Dáil votes to join new EU military cooperative structure

The opposition has warned the decision is an abandonment of Ireland's neutrality

Dáil votes to join new EU military cooperative structure

Members of the Irish Defence Forces conducting a major military exercise in the Dublin area, 06-12-2017. Image: Irish Defence Forces

The Dáil has voted join a new EU framework agreement that will see greater military cooperation between member states.

The decision to join the Permanent Structure Co-operation (PESCO) was passed this evening by a margin of 75 votes to 42.

The pact is seen by many as the first step towards the establishment an EU army.

A number of TDs have voiced concerns the agreement will undermine Ireland’s neutrality – while People Before Profit has warned it is considering mounting a constitutional challenge to the decision.

The Taoiseach has claimed the country's neutrality will not be affected – as the vote only opts in to certain parts of the agreement.

He said it would see countries sharing information and co-operate on issues of defence.

Neutrality

However, a host of opposition TDs warned that the Government had tried to “ram it through” the house without proper debate.

People Before Profit TD Richard Boyd Barrett called the vote was an “abandonment of our neutrality and is unconstitutional and should be challenged.”

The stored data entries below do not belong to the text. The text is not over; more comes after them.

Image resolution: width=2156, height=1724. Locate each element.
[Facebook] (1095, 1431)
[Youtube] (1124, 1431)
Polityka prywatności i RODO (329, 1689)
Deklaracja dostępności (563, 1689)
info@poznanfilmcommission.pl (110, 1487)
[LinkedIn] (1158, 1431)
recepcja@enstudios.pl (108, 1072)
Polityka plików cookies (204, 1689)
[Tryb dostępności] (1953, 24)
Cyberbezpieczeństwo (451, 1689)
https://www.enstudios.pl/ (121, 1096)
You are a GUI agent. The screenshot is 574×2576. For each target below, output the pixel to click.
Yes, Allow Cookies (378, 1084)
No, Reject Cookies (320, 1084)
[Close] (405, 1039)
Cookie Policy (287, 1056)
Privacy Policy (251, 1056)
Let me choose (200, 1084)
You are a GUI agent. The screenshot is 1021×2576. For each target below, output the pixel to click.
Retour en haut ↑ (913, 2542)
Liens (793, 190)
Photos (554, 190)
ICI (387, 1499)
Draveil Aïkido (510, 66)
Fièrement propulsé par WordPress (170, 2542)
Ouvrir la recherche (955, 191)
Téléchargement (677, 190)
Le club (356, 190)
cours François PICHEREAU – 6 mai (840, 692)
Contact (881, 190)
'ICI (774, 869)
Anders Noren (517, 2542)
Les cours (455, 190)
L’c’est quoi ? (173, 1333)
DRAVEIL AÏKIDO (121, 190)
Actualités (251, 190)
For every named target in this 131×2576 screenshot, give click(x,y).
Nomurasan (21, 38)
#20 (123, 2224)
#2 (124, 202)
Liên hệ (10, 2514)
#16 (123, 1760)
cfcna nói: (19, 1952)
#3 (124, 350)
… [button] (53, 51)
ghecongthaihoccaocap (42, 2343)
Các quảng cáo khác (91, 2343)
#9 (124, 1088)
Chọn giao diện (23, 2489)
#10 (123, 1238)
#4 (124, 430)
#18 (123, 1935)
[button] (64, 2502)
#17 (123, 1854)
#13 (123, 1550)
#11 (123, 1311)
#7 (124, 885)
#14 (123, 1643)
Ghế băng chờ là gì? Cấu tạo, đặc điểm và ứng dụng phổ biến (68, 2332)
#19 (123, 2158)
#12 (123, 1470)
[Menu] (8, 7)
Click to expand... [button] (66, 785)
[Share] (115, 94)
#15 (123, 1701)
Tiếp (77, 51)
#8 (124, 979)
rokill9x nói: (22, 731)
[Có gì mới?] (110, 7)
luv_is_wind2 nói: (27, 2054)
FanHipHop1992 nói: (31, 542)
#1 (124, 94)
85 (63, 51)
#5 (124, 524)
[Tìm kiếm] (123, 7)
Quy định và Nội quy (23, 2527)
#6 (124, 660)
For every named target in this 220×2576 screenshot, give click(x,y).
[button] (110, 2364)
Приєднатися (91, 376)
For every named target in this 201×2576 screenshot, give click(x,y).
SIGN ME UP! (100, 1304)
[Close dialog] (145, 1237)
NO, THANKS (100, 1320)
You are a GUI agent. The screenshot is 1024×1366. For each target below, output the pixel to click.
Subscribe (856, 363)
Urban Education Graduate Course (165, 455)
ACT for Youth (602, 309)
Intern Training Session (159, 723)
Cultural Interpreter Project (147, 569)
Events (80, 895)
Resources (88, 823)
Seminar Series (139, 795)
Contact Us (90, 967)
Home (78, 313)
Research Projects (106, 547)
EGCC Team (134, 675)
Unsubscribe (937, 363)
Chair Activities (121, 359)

“No doubt you have been briefing the media that there is nothing to see here,” he said.

“That this isn’t relevant, it is not significant - there are no legal implications.”

“But the truth is, this is us joining up in a common defence which will require us to regularly - and I am quoting – ‘increase defence budgets in real terms to meet the 2% of GDP benchmark.’”

“That would mean a quadrupling of Irish defence expenditure.”

Democratic scrutiny

Independent TD Clare Daly said the decision to rush through the vote was an “effort to avoid democratic scrutiny” by the house.

“It is nothing more than a manoeuvre to precisely avoid effective scrutiny of this measure, not just in this House but among the broader public,” she said.

“There is no doubt in my mind this is happening because the political establishment has learned the lessons from the last time people got information - Lisbon and so on - so it is better that we keep them in the dark.”

“If the Government is so confident it can stand over the arguments and answer the questions on this issue, why are we ramming it through today? “It has not been answered and I think the silence itself is the answer.”

Case by case

The Tánaiste Simon Coveney said the agreement would only commit the country on an, opt in or opt out basis.

“It is no more or less than that on a case-by-case basis,” he said.

“I suspect we will want to use this in terms of counter-terrorism; in terms of peace keeping and training; in areas potentially like marine surveillance – so that Ireland can be part of collective initiatives.”

Yesterday the Taoiseach said Ireland will not be buying aircraft carriers or fighter jets' under the plan.